WHAT IS REQUIRED
Print out the entries, word for word.

....................

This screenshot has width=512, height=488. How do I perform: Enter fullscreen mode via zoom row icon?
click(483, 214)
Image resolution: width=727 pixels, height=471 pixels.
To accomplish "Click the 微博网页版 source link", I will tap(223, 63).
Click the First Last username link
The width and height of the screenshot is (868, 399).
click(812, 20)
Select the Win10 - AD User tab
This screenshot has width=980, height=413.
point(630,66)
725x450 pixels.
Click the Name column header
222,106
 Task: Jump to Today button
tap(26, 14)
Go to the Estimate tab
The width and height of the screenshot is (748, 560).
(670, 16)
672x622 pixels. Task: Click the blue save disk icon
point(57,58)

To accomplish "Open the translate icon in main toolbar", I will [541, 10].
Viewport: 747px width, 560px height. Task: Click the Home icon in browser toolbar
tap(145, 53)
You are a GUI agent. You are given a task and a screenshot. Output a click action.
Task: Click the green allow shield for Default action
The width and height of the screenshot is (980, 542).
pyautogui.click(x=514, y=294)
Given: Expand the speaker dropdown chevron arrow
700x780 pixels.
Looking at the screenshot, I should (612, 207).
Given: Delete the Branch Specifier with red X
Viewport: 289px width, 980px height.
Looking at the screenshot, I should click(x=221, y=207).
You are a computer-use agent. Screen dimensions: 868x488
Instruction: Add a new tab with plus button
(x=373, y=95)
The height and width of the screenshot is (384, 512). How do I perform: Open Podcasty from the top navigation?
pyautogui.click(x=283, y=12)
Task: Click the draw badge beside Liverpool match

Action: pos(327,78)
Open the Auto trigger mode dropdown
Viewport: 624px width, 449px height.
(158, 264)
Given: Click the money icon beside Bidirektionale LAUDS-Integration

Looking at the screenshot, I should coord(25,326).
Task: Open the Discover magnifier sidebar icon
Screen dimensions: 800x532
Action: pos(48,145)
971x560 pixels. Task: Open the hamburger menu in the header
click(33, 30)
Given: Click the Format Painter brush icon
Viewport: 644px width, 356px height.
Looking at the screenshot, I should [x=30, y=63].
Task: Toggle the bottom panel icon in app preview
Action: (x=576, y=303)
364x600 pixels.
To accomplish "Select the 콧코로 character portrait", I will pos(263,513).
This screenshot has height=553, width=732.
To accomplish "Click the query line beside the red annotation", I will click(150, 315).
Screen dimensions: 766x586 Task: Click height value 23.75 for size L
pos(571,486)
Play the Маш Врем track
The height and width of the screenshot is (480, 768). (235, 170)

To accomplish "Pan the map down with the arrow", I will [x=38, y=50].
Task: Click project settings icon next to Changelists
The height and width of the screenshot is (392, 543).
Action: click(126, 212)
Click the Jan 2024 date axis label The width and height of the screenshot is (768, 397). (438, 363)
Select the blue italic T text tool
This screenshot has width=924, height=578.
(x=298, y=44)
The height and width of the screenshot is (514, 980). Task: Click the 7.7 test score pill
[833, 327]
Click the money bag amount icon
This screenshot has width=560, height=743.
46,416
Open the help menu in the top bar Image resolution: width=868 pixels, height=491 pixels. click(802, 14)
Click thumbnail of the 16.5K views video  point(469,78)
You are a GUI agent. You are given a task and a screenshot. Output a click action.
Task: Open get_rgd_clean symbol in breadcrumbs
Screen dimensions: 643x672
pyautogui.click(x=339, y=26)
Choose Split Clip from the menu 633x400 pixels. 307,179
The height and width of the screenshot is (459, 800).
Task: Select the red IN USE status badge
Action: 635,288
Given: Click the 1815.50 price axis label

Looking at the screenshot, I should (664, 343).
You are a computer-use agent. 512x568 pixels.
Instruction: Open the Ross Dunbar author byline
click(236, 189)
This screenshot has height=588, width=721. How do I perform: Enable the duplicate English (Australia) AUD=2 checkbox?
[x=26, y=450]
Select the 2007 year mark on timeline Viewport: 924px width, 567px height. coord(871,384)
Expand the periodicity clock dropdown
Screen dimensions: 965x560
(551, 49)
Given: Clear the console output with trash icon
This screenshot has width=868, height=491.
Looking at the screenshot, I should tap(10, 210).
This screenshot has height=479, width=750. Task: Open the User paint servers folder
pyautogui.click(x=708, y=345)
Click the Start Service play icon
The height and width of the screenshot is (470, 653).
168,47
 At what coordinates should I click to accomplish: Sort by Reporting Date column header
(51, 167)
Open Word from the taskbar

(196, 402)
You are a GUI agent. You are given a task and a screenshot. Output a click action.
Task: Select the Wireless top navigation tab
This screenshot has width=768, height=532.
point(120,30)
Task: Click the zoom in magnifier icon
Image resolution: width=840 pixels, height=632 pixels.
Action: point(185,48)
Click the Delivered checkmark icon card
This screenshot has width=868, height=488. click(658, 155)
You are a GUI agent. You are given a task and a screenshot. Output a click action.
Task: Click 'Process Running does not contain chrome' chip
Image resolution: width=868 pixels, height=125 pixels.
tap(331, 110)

....................

WRITTEN SOLUTION
This screenshot has width=512, height=488. How do I perform: Enter fullscreen mode via zoom row icon?
click(483, 214)
Image resolution: width=727 pixels, height=471 pixels.
To accomplish "Click the 微博网页版 source link", I will tap(223, 63).
Click the First Last username link
The width and height of the screenshot is (868, 399).
click(812, 20)
Select the Win10 - AD User tab
This screenshot has width=980, height=413.
point(630,66)
725x450 pixels.
Click the Name column header
222,106
 Task: Jump to Today button
tap(26, 14)
Go to the Estimate tab
The width and height of the screenshot is (748, 560).
(670, 16)
672x622 pixels. Task: Click the blue save disk icon
point(57,58)

To accomplish "Open the translate icon in main toolbar", I will [541, 10].
Viewport: 747px width, 560px height. Task: Click the Home icon in browser toolbar
tap(145, 53)
You are a GUI agent. You are given a task and a screenshot. Output a click action.
Task: Click the green allow shield for Default action
The width and height of the screenshot is (980, 542).
pyautogui.click(x=514, y=294)
Given: Expand the speaker dropdown chevron arrow
700x780 pixels.
Looking at the screenshot, I should (612, 207).
Given: Delete the Branch Specifier with red X
Viewport: 289px width, 980px height.
Looking at the screenshot, I should click(x=221, y=207).
You are a computer-use agent. Screen dimensions: 868x488
Instruction: Add a new tab with plus button
(x=373, y=95)
The height and width of the screenshot is (384, 512). How do I perform: Open Podcasty from the top navigation?
pyautogui.click(x=283, y=12)
Task: Click the draw badge beside Liverpool match

Action: pos(327,78)
Open the Auto trigger mode dropdown
Viewport: 624px width, 449px height.
(158, 264)
Given: Click the money icon beside Bidirektionale LAUDS-Integration

Looking at the screenshot, I should coord(25,326).
Task: Open the Discover magnifier sidebar icon
Screen dimensions: 800x532
Action: pos(48,145)
971x560 pixels. Task: Open the hamburger menu in the header
click(33, 30)
Given: Click the Format Painter brush icon
Viewport: 644px width, 356px height.
Looking at the screenshot, I should [x=30, y=63].
Task: Toggle the bottom panel icon in app preview
Action: (x=576, y=303)
364x600 pixels.
To accomplish "Select the 콧코로 character portrait", I will pos(263,513).
This screenshot has height=553, width=732.
To accomplish "Click the query line beside the red annotation", I will click(150, 315).
Screen dimensions: 766x586 Task: Click height value 23.75 for size L
pos(571,486)
Play the Маш Врем track
The height and width of the screenshot is (480, 768). (235, 170)

To accomplish "Pan the map down with the arrow", I will [x=38, y=50].
Task: Click project settings icon next to Changelists
The height and width of the screenshot is (392, 543).
Action: click(126, 212)
Click the Jan 2024 date axis label The width and height of the screenshot is (768, 397). (438, 363)
Select the blue italic T text tool
This screenshot has width=924, height=578.
(x=298, y=44)
The height and width of the screenshot is (514, 980). Task: Click the 7.7 test score pill
[833, 327]
Click the money bag amount icon
This screenshot has width=560, height=743.
46,416
Open the help menu in the top bar Image resolution: width=868 pixels, height=491 pixels. click(802, 14)
Click thumbnail of the 16.5K views video  point(469,78)
You are a GUI agent. You are given a task and a screenshot. Output a click action.
Task: Open get_rgd_clean symbol in breadcrumbs
Screen dimensions: 643x672
pyautogui.click(x=339, y=26)
Choose Split Clip from the menu 633x400 pixels. 307,179
The height and width of the screenshot is (459, 800).
Task: Select the red IN USE status badge
Action: 635,288
Given: Click the 1815.50 price axis label

Looking at the screenshot, I should (664, 343).
You are a computer-use agent. 512x568 pixels.
Instruction: Open the Ross Dunbar author byline
click(236, 189)
This screenshot has height=588, width=721. How do I perform: Enable the duplicate English (Australia) AUD=2 checkbox?
[x=26, y=450]
Select the 2007 year mark on timeline Viewport: 924px width, 567px height. coord(871,384)
Expand the periodicity clock dropdown
Screen dimensions: 965x560
(551, 49)
Given: Clear the console output with trash icon
This screenshot has width=868, height=491.
Looking at the screenshot, I should tap(10, 210).
This screenshot has height=479, width=750. Task: Open the User paint servers folder
pyautogui.click(x=708, y=345)
Click the Start Service play icon
The height and width of the screenshot is (470, 653).
168,47
 At what coordinates should I click to accomplish: Sort by Reporting Date column header
(51, 167)
Open Word from the taskbar

(196, 402)
You are a GUI agent. You are given a task and a screenshot. Output a click action.
Task: Select the Wireless top navigation tab
This screenshot has width=768, height=532.
point(120,30)
Task: Click the zoom in magnifier icon
Image resolution: width=840 pixels, height=632 pixels.
Action: point(185,48)
Click the Delivered checkmark icon card
This screenshot has width=868, height=488. click(658, 155)
You are a GUI agent. You are given a task and a screenshot. Output a click action.
Task: Click 'Process Running does not contain chrome' chip
Image resolution: width=868 pixels, height=125 pixels.
tap(331, 110)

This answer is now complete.